PUBLIC HEALTH ASSESSMENT
MANVILLE, SOMERSET COUNTY, NEW JERSEY
This section lists the contaminants found at the Federal Creosote site, discusses the likelihood of human exposure to those contaminants ("exposure pathways"), and reviews the possible health effects from exposure to these contaminants. Finally, community health concerns not covered elsewhere are noted and addressed.
Coal tar creosote is a complex mixture of over 300 identified compounds. There may be 10,000 other chemicals present in trace amounts in the mixture. Coal tar creosote is distilled from coal tar, which is derived from coal. The source of the coal (which can contain numerous and varying organic and inorganic compounds) and the distillation methods used to produce coal tar creosote are the reasons that there are so many different compounds at different concentrations that can be found in any individual batch of product. Generally, at least 75% of coal tar creosote consists of polycyclic aromatic hydrocarbons (PAHs) and volatile organic compounds (VOCs). The other major constituents of coal tar creosote are tar acids (phenols, cresols, and xylenols) and tar bases (pyridine and lutidine derivatives).

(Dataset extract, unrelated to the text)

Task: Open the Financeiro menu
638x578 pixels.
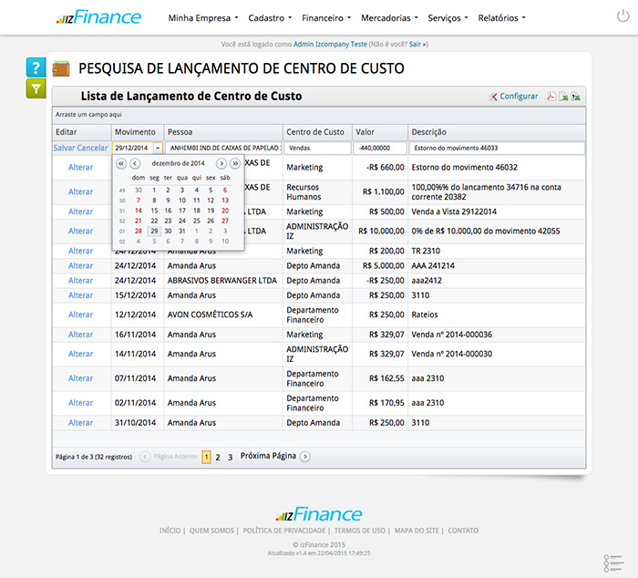Action: (x=325, y=17)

Health guidelines are developed for individual contaminants commonly found at hazardous waste sites. When exposure (or dose) is below a health guideline level, then adverse health effects are unlikely to occur. Examples of health guidelines are the ATSDR's Minimal Risk Level (MRL) and the USEPA's Reference Dose (RfD). For compounds that can cause cancer, ATSDR has developed a Cancer Risk Evaluation Guide (CREG). The CREG is the amount of a contaminant in the environmental medium of concern that is associated with a one in one million excess cancer risk (that is, one additional cancer in one million exposed people). Environmental Media Evaluation Guides (EMEG) have also been developed by ATSDR to represent a level of contamination in a specific medium (air, drinking water, or soil) that is not likely to pose a threat to health.

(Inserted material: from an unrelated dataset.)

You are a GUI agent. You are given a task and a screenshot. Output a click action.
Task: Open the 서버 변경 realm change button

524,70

MRLs are developed for each type of exposure, such as acute (up to 14 days), intermediate (15 to 364 days), and chronic (365 days and greater). ATSDR presents these MRL's in Toxicological Profiles. These chemical-specific profiles provide information on health effects, environmental transport, human exposure, and regulatory status.
Because there are so many possible combinations of compounds, there is no MRL for creosote. There are no MRLs for acute, intermediate or chronic exposure, whether through ingestion, inhalation, or dermal contact, for any of the PAHs except for intermediate ingestion exposures to four of the PAHs.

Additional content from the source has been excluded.